Le futur s’annonce de plus en plus excitant : pour tirer le meilleur parti de Java 8, le compilateur encodera d’une manière très différente les traits et fonctions anonymes, beaucoup plus proche du comportement actuel de Java 8. Ainsi, l’interopérabilité sera beaucoup plus facile avec Java, avec la possibilité d’écrire des fonctions anonymes en Java pour les utiliser avec une bibliothèque Scala et vice-versa — ceci, sans changement du code Scala. Du côté technique, cet encodage utilisera les pointeurs sur méthodes (instances de la classe MethodHandle), comme Java 8, ce qui devrait diminuer les temps de compilation et la taille des binaires générés, même si le gain de performance n’est pas clair.

De manière plus générale, le compilateur a droit à une cure de jouvence, basé sur les derniers travaux côté EPFL de Miguel Garcia (partiellement intégrés dans Scala 2.11) : de manière générale, seule l’analyse syntaxique du code Scala est gardée par rapport aux versions précédentes, le reste a été fondamentalement retravaillé pour augmenter la performance (la compilation est de quinze pour cent plus rapide qu’avec Scala 2.10, sur tout le processus) et la taille des binaires générés.

La syntaxe du langage n’évolue pas entre Scala 2.11 et 2.12, toutes ces améliorations se font sous le capot.

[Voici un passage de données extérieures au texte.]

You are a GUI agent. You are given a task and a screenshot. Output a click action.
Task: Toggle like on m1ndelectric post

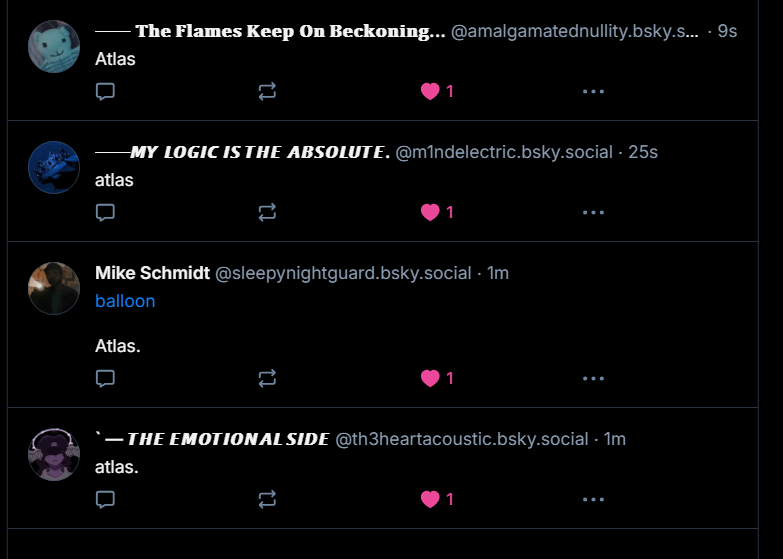(431, 212)
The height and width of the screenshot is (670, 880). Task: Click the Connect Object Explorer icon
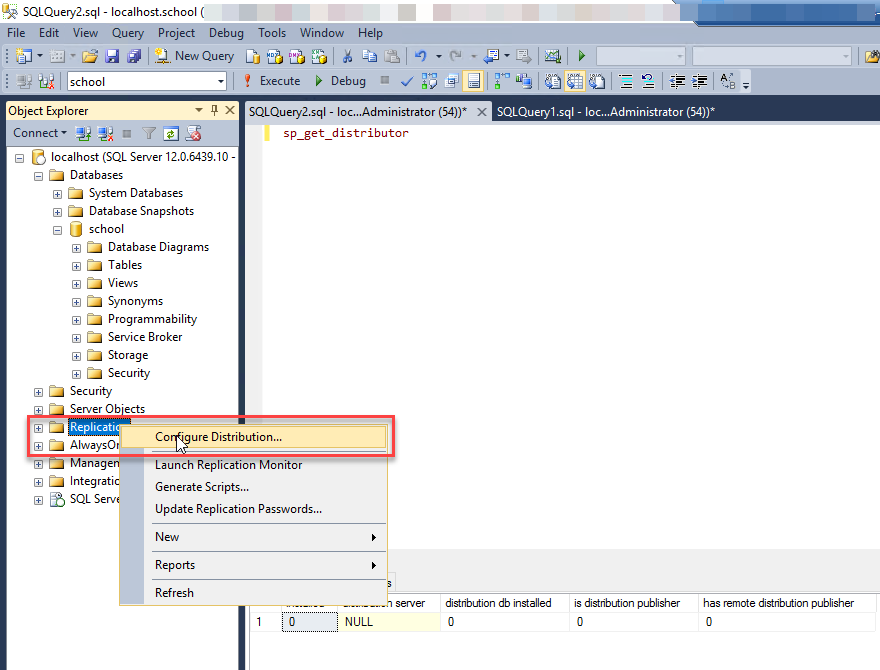84,133
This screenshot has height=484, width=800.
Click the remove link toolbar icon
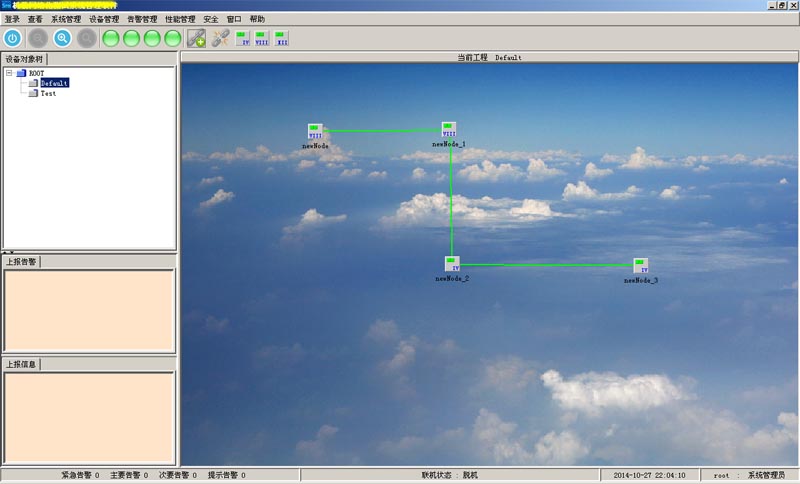coord(220,39)
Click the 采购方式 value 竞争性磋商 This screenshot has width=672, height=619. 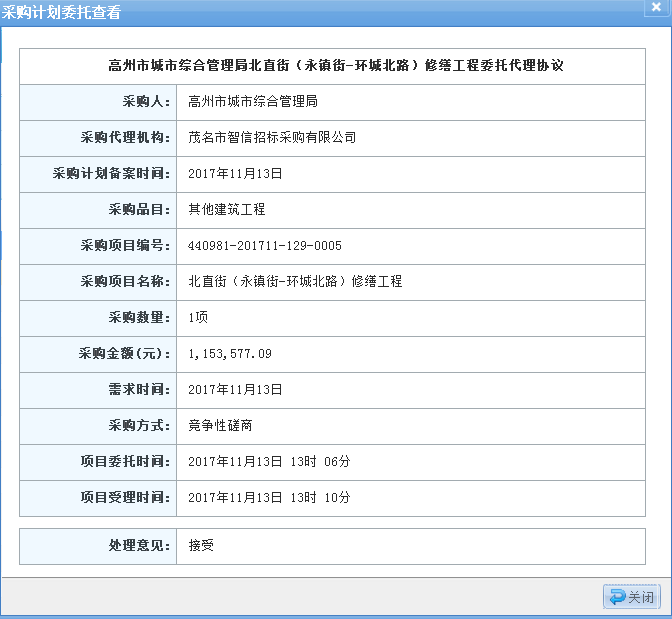pyautogui.click(x=220, y=426)
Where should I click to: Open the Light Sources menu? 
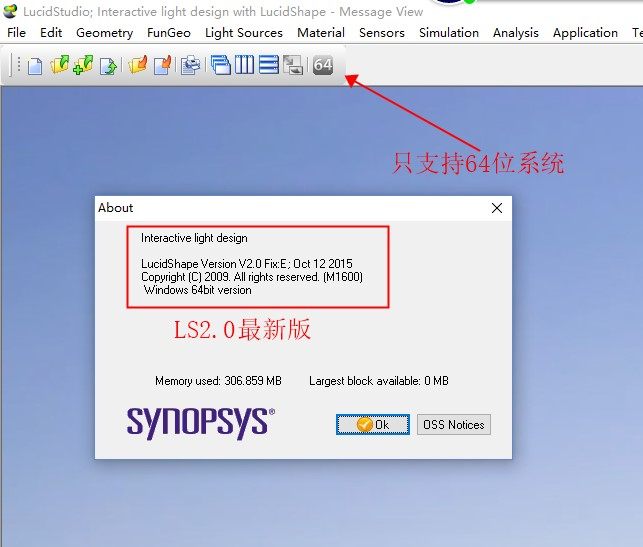(x=243, y=32)
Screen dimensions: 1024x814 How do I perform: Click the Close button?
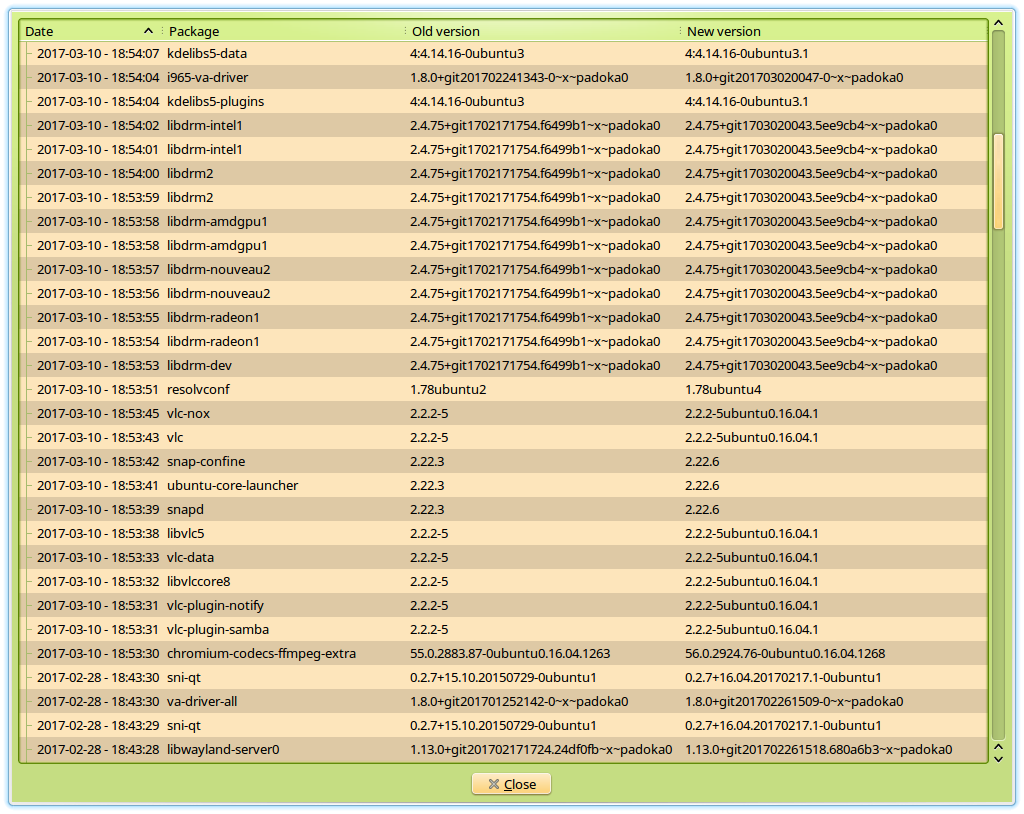(x=511, y=784)
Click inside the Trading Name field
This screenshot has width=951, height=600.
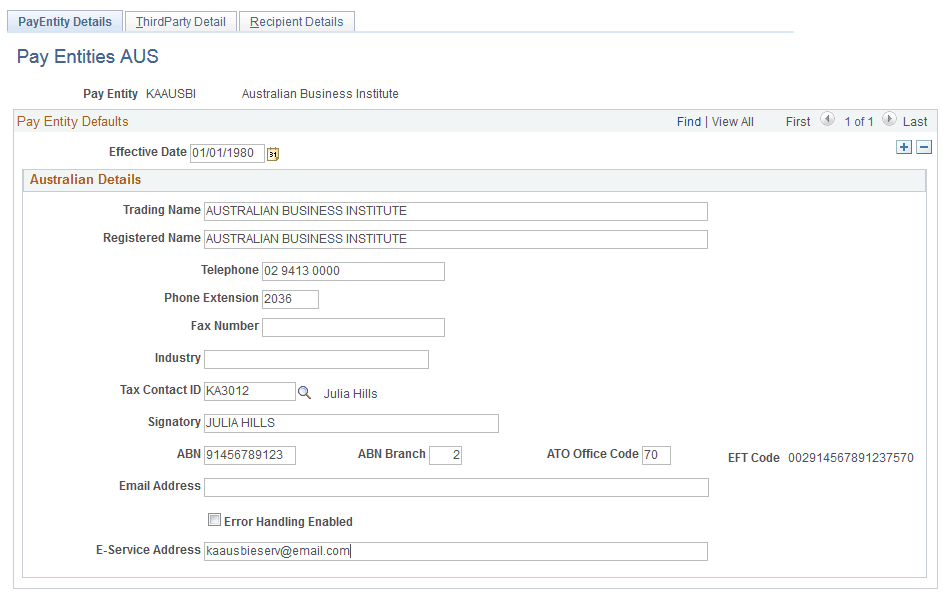tap(455, 211)

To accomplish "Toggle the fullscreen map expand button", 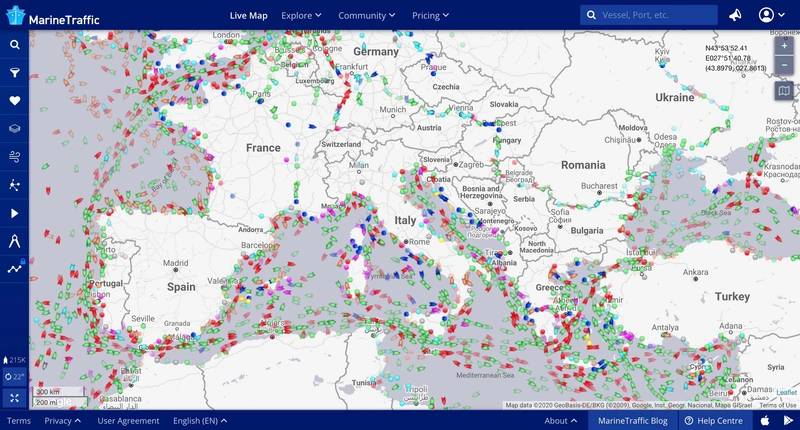I will tap(15, 398).
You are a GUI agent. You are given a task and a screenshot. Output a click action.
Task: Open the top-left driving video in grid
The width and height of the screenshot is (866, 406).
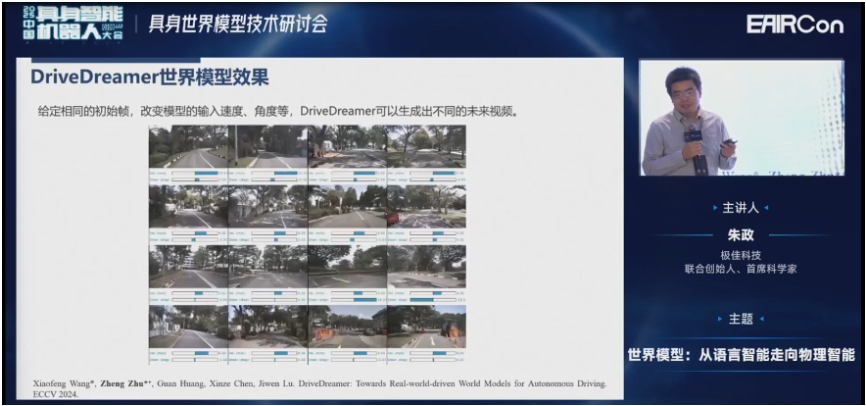click(188, 147)
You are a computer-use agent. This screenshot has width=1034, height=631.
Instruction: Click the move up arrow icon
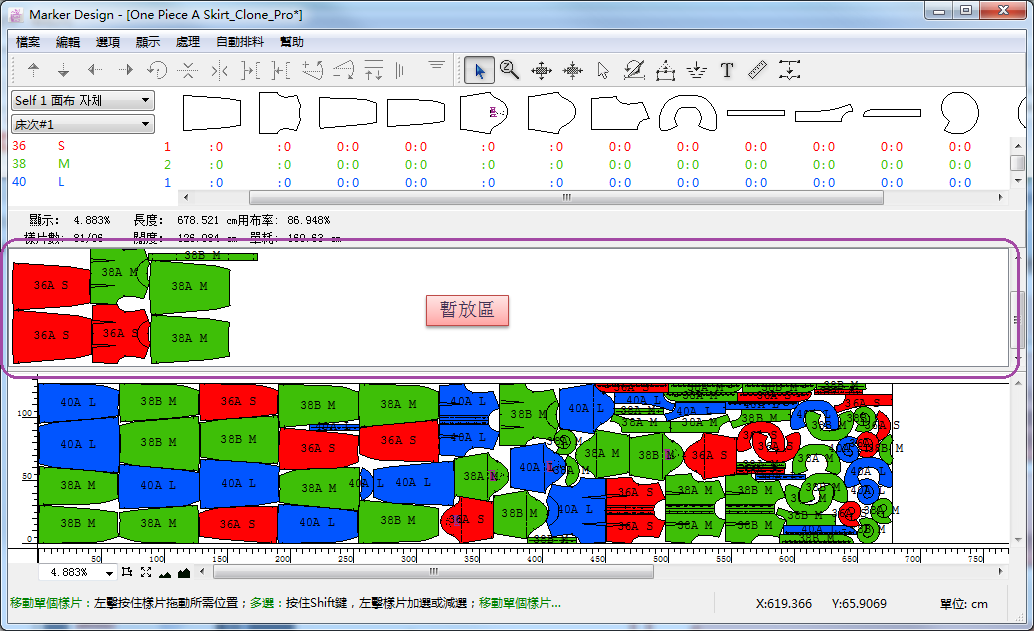pyautogui.click(x=33, y=70)
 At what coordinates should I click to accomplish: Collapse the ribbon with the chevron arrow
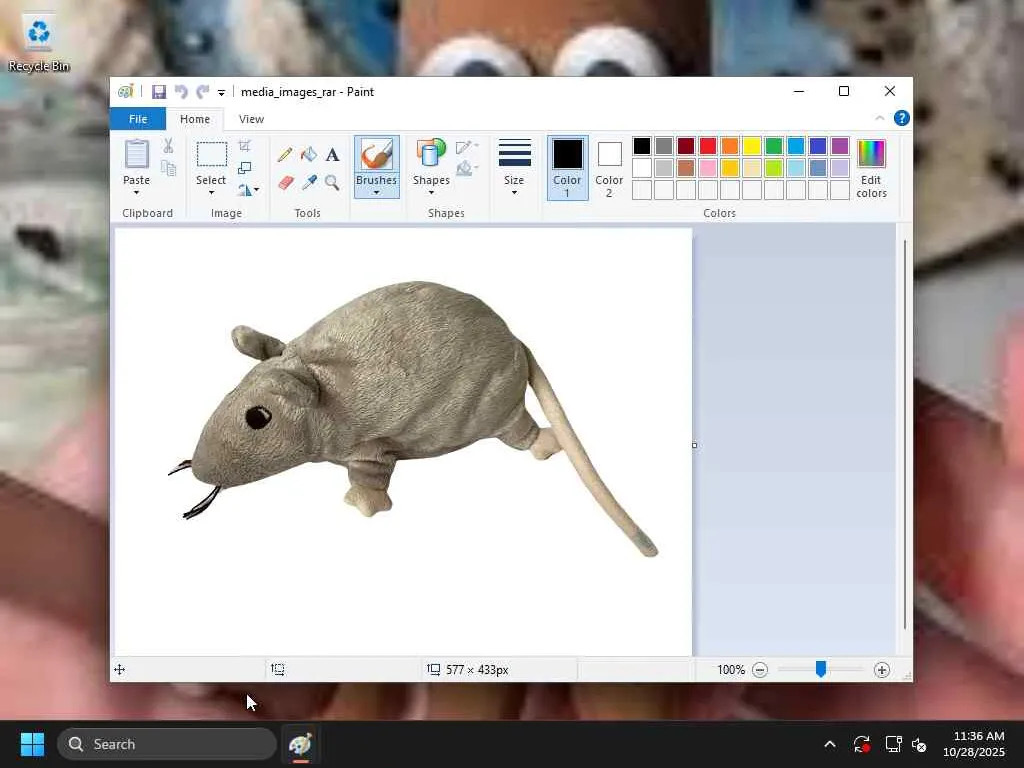pyautogui.click(x=880, y=119)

Actuellement, la préversion 2.12 M3 est disponible depuis début octobre ; elle est déclarée suffisamment stable pour que les développeurs de bibliothèques commencent à tester et à distribuer des versions compilées de leurs bibliothèques. La prochaine, numérotée 2.12 M4, est prévue fin janvier 2016, avec la première version admissible 2.12 RC1 fin mai 2016. La version finale n’est pas encore planifiée, mais ne devrait pas tarder, à moins que des défauts majeurs soient trouvés.

Les versions suivantes devraient reprendre le train des améliorations dans la syntaxe et la bibliothèque standard, avec un compilateur bien plus facile à maintenir et à faire évoluer. Rien n’est encore véritablement planifié, mais les améliorations imaginées comportent :

  • une simplification des collections (par exemple, de leur hiérarchie), par défaut immuables, avec un déplacement de fonctionnalités en dehors de la bibliothèque standard, notamment pour faciliter l’optimisation ;
  • des collections parallèles avec des améliorations de performance, obtenues par la fusion d’opérations et un ordonnancement ;
  • l’intégration de la réflexion et des macros à la Lisp comme fonctionnalités pleinement supportées (certaines sont actuellement expérimentales) ;
  • une syntaxe simplifiée et unifiée, pour se rapprocher des principes fondateurs du langage : un ensemble réduit de fonctionnalités orthogonales faciles à assembler (comme Lisp) ; la syntaxe XML pourrait ainsi disparaître, tout comme les fonctionnalités qui mènent régulièrement à des comportements inexplicables pour les débutants.

Source : 2016 Scala Release Schedule update, Scala 2.12 Roadmap.